This sounds like "The Time Beyond Age" from the short story collection The Bone Forest, by Robert Holdstock.

The day before the experiment was scheduled to commence, Martin and Yvonne, our two MAA-grown subjects, were allowed into the observation laboratory for the last time.

[...]

The first stages, of course, were the familiarization procedures, and our two subjects were introduced to the closed environment that was to be their home for the rest of their natural and unnatural lives. There was something almost depressing in watching the children, conceived, grown and matured to the age of six in a Morris Artificial Amnion, now facing an incarceration in a second womb, this time for good.*

[...]

A breakthrough into what was difficult to say.
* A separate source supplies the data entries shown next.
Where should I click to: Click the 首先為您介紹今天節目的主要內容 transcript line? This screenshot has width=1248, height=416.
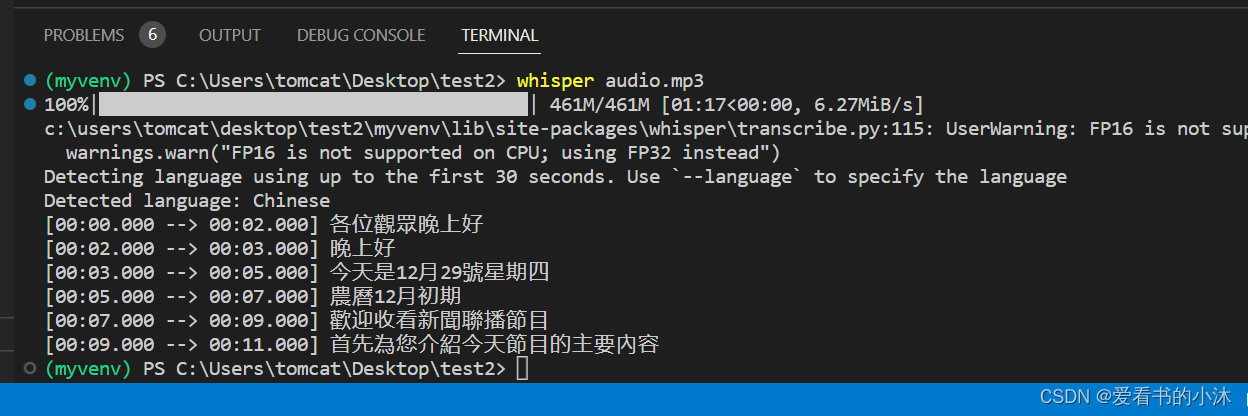pos(495,345)

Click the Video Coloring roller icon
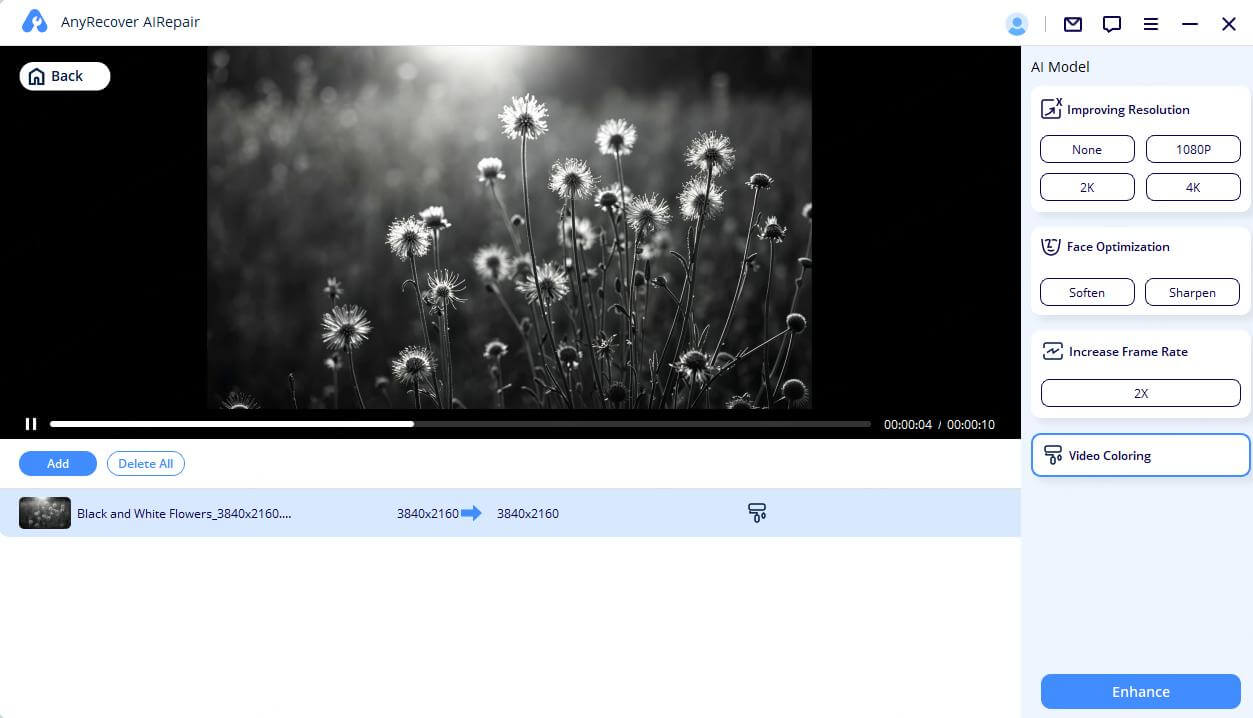(x=1053, y=455)
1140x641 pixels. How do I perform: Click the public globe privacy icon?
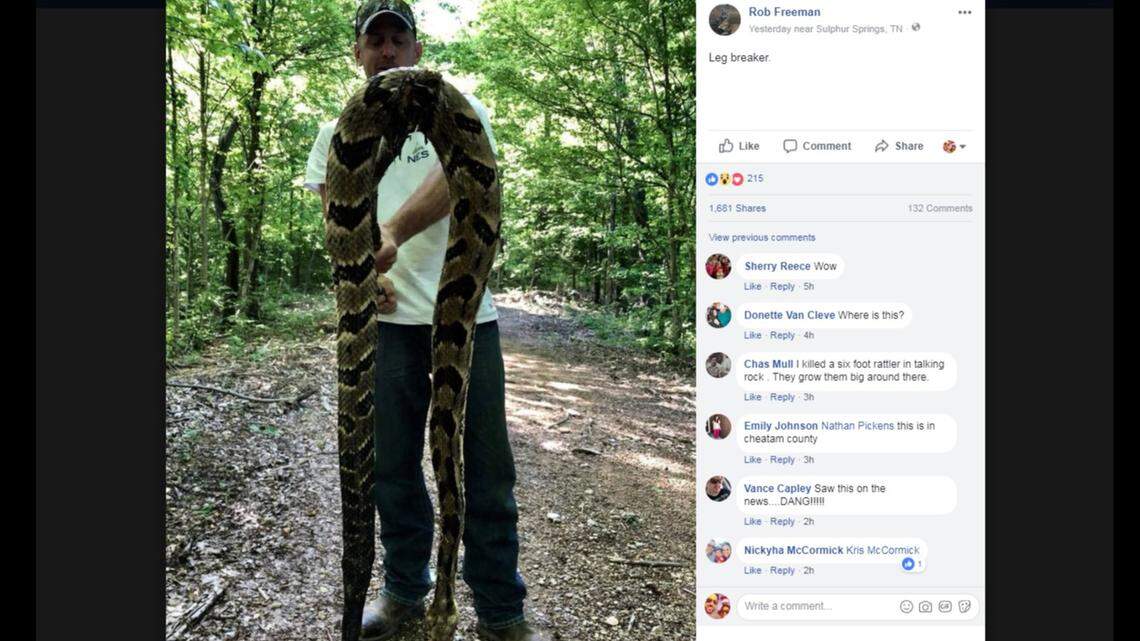tap(916, 28)
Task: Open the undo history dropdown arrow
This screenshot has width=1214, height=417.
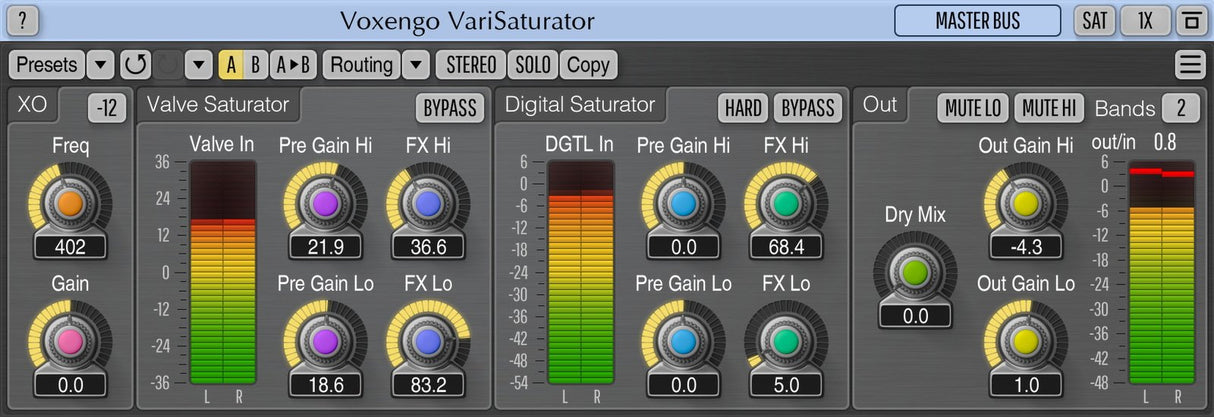Action: click(199, 65)
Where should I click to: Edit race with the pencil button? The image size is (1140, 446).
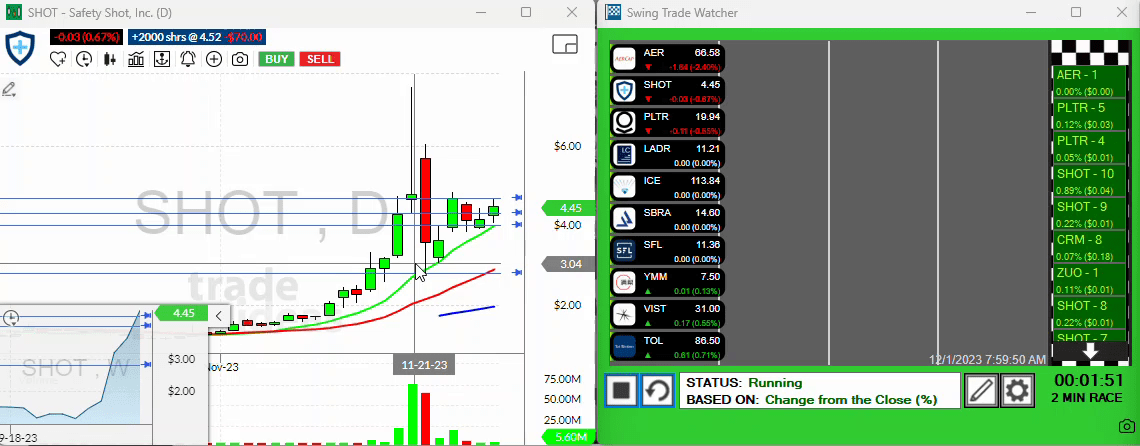click(981, 389)
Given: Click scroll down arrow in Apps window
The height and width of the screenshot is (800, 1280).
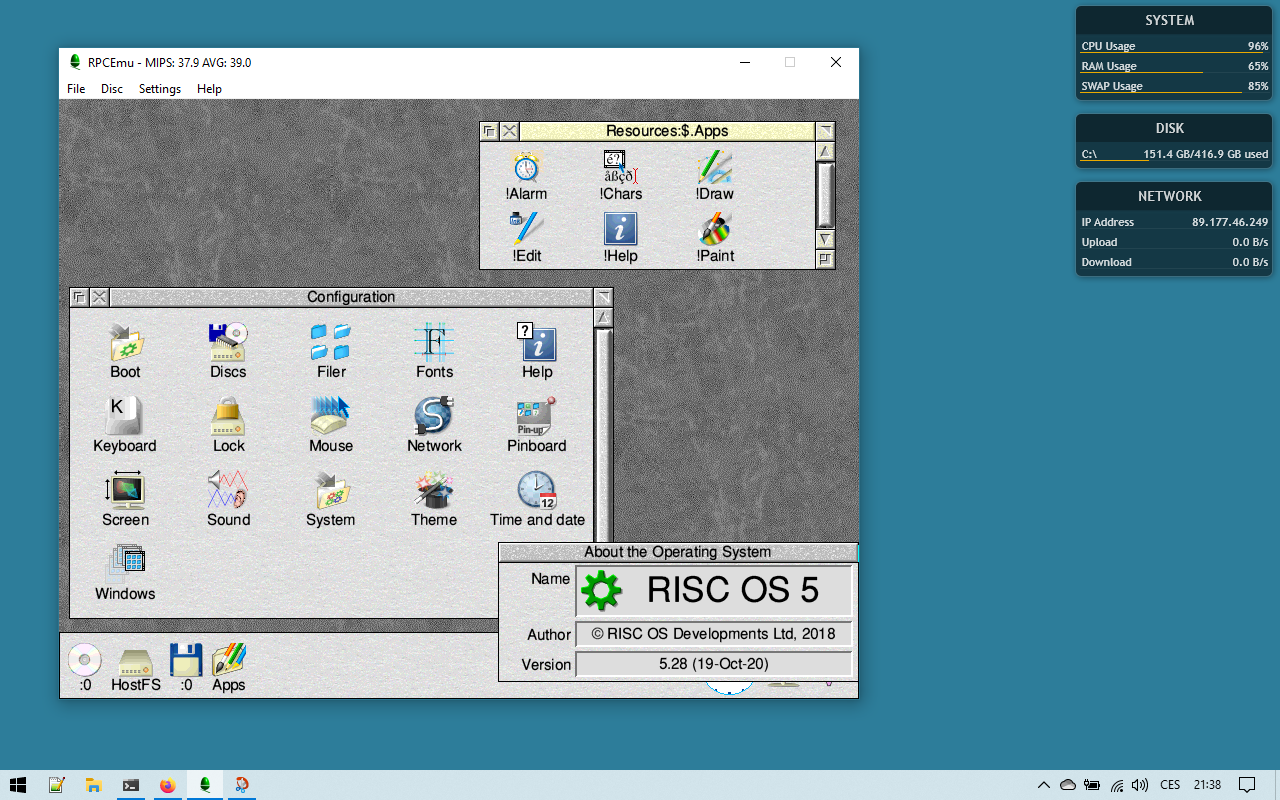Looking at the screenshot, I should tap(825, 239).
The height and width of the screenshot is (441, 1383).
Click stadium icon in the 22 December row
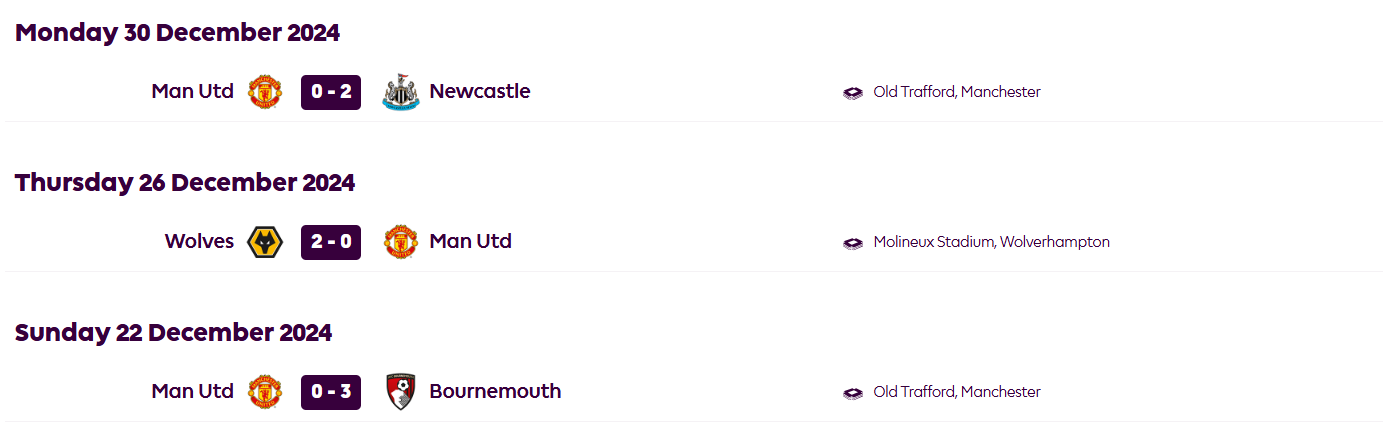pyautogui.click(x=853, y=393)
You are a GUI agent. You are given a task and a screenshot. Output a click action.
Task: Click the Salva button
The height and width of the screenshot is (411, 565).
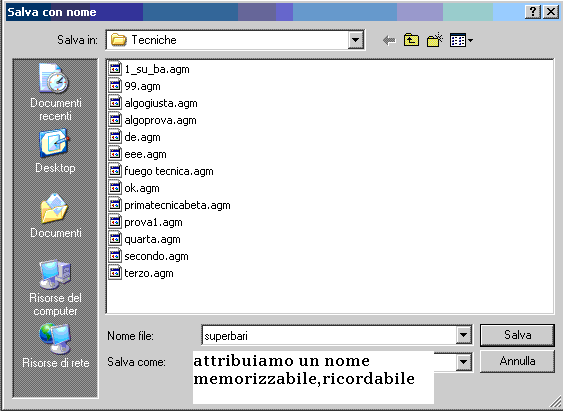point(517,335)
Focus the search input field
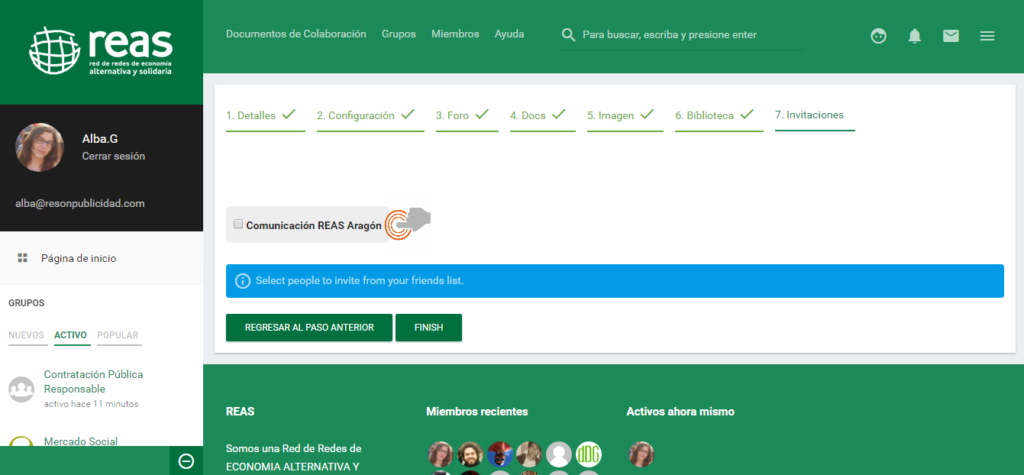The height and width of the screenshot is (475, 1024). click(690, 35)
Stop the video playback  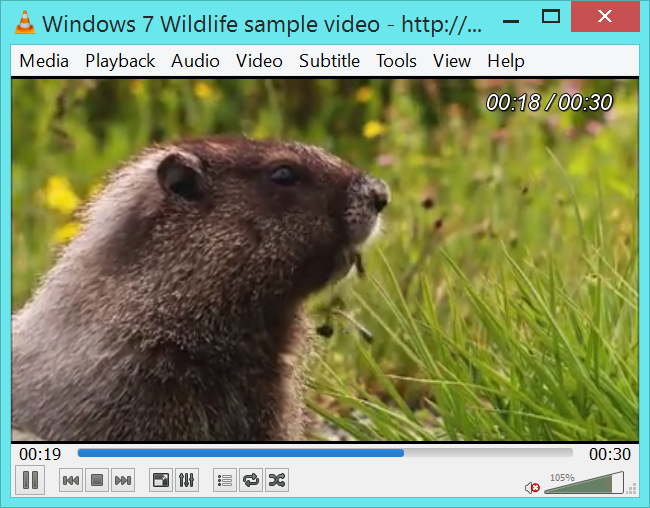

The kudos for the original discovery of Chronon was not ours. The chemical of age, the simple protein that accumulates in body cells at a steady rate and dictates the phenomenon of aging, was the discovery of a Swedish biochemist seven years before. The acceleration of development, and of aging, under the influence of artificially high concentrations of synthetic Chronon, was the contribution of a Scottish behaviorist at the University of Edinburgh, four years later.

[...]

The excitement of year one hundred passed into our distant past, and over the course of weeks, then months, the enormous ages reached by the subjects failed to arouse even the slightest whimper of joy. We worked virtually full-time countering the efforts of each of their bodies to shift into a disease condition.

[...]

One corner of the laboratory was filled with neatly stacked printouts representing the last fifty years of the subjects' lives, and staring at that pile of information I realized that nowhere in its bulk could I put my finger on a single statement of feeling, of awareness. Even the sheets on which were recorded the last living moments of Martin and Yvonne were bare, sterile accounts of failing physiology and murmurings and alpha waves; there would be no account of what they thought, what they felt as death unfurled its protective wings about them.

According to the Wikipedia article, it was originally published in "Supernova" in 1976.

From the Wikipedia article:

This is a science fiction short story describing a scientific experiment in which two subjects’ rate of aging is increased in an environment that is devoid of all disease. The subjects live for the equivalent of centuries and evolve into exaggerated archetypes of male and female. Eventually they die, but not before the perpetrator of the experiment self-administers the life-altering treatment.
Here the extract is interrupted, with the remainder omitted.